Of the 27 adult followers listed in the sect’s ledger, 19 were eventually located by police. Most were released after questioning. A handful faced charges of child neglect or accessory to murder but were given short sentences or institutionalized. Eight adults were never found. Police speculated that some had adopted new identities or migrated to rural areas.
The case led to immediate changes in Japanese policing and civil law. Authorities strengthened regulations on new religious movements, requiring registration and monitoring of communal living groups. Child welfare laws were amended to allow more forceful intervention if a group or individual was suspected of endangering minors.
In the months after the trial, printed pamphlets and posters appeared warning against “dangerous prophetesses” and unauthorized religious sects. Several self-styled spiritual leaders were investigated or arrested. The case was cited in Diet debates over revisions to Japan’s Religious Organizations Law, increasing the government’s power to disband groups deemed subversive or dangerous.
The police investigation introduced the practice of cross-referencing religious group membership lists with missing persons reports, a method that became standard in later years. Toxicologists involved in the case published a monograph on aconite poisoning, influencing the regulation of dangerous herbs and pharmaceutical agents.
The ritual implements removed from the Suginami compound were studied by anthropologists and displayed briefly in a police museum exhibit, then stored in archives. The site of the compound was razed, and a children’s park was built on the grounds in 1941.
The name Kameyama Shizuko entered urban legend. For decades, rumors persisted that she had survived her execution, or that some of her followers continued her teachings in secret mountain villages. Occasional reports of small groups practicing similar rites surfaced in rural Yamanashi and Nagano prefectures into the 1950s, but none matched the scale or horror of the Suginami deaths.
The six children killed in the compound were identified as Hirota Keiko, aged 4; Hirota Jun, aged 6; Sato Midori, aged 5; Sato Ayumu, aged 9; Yamada Eiko, aged 7; and Tanaka Ryo, aged 8. Their funerals drew hundreds of mourners.
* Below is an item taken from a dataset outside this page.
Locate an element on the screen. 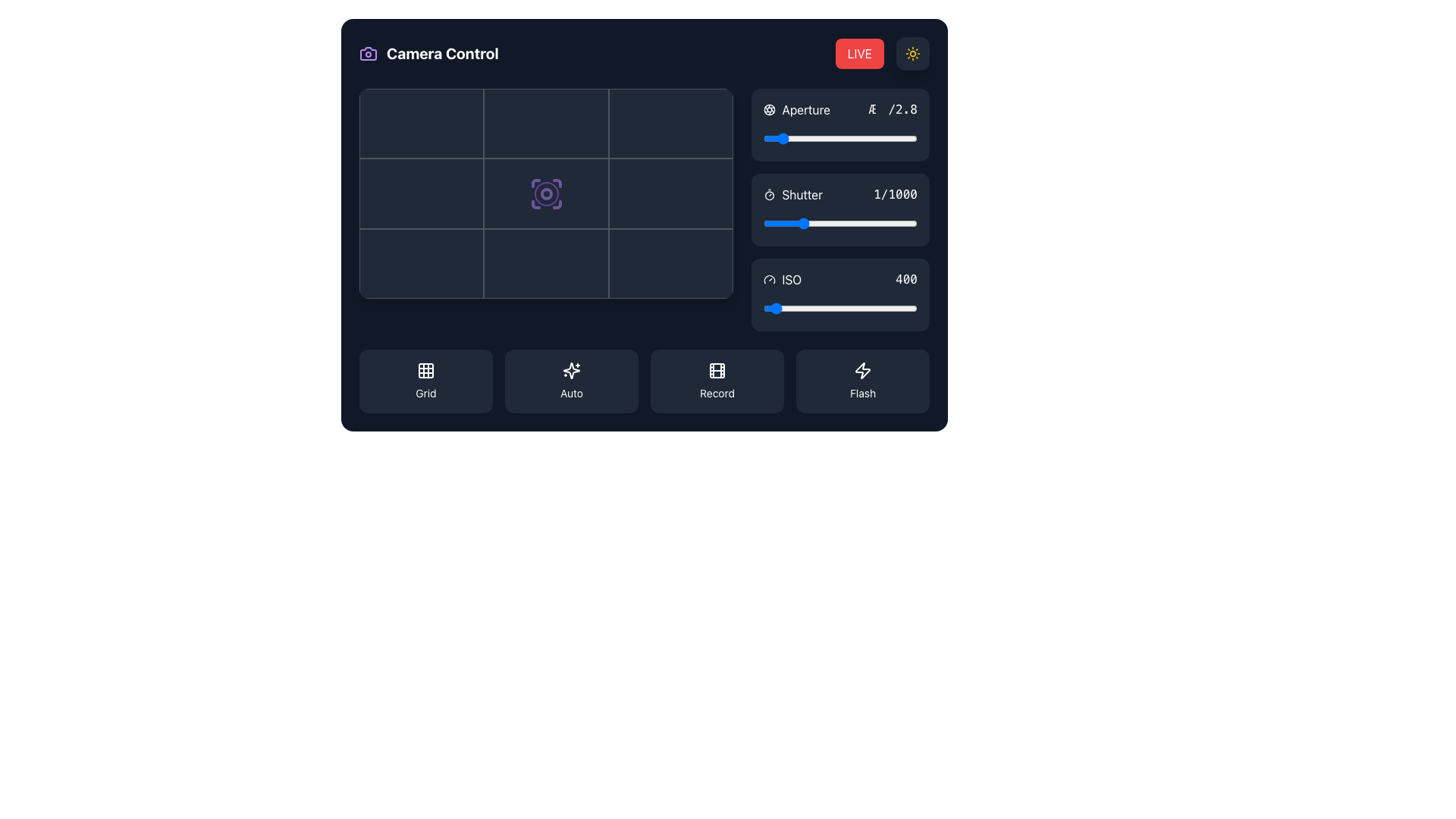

Their families petitioned for stricter oversight of religious communes and greater powers for the police to intervene in cases of suspected child endangerment.
The government’s response to the case shaped the national psyche. Fear of cult violence and skepticism toward charismatic religious leaders increased sharply. Teachers and social workers received new training to identify signs of radicalization in families and children.
The Kameyama Kōmyō Kyō ledger, recovered from the compound, listed the dates and full names of 45 individuals, providing one of the earliest comprehensive records of a closed Japanese religious commune. It became an important source for later sociological research into fringe religious groups in the interwar period.
The Tokyo Metropolitan Police’s casefile on the Suginami deaths filled over 2,800 pages, including photographs, statements, forensic reports, and correspondence with local officials. It remains one of the most detailed early criminal investigations into a cult-related crime in Japan.
In her final written statement, Kameyama Shizuko wrote: “The sun rises, the lotus blooms, the pure return home.”